Format the stretch of data from the line containing "Where should I click to: Edit" through the line containing "I will coord(250,609)." as a two-column CSV with the columns task and answer. Give each task and its answer one row, put each value in a single quoted field, and replace any line breaks with spaces.

──────── LISTED RECORDS ────────

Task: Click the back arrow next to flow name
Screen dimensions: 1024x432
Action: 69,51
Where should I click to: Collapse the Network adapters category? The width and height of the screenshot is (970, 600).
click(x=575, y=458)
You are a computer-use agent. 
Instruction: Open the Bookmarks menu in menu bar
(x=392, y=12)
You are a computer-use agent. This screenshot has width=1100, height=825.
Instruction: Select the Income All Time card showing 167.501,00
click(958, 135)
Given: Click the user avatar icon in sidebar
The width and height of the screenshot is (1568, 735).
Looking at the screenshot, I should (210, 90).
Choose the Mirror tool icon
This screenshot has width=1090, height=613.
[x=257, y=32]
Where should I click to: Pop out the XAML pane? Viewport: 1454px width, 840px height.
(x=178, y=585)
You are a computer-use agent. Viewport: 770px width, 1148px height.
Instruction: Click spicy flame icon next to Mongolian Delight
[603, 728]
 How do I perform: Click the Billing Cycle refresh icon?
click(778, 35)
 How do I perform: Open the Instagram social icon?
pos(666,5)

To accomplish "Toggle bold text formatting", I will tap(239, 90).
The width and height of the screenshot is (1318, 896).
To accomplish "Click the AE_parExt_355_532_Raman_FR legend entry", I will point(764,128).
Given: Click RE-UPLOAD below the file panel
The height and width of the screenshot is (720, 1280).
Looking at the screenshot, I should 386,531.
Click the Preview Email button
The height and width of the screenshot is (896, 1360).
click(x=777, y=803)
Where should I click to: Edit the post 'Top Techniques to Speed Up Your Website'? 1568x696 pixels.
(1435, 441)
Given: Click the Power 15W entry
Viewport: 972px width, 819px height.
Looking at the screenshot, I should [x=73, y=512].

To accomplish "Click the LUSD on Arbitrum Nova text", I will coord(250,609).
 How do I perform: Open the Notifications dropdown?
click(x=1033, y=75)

────────

REPLY TO THE EXERCISE:
task,answer
"Where should I click to: Edit the post 'Top Techniques to Speed Up Your Website'? 1568x696 pixels.","(1435, 441)"
"Given: Click the Power 15W entry Viewport: 972px width, 819px height.","Looking at the screenshot, I should [x=73, y=512]."
"To accomplish ""Click the LUSD on Arbitrum Nova text"",","I will coord(250,609)."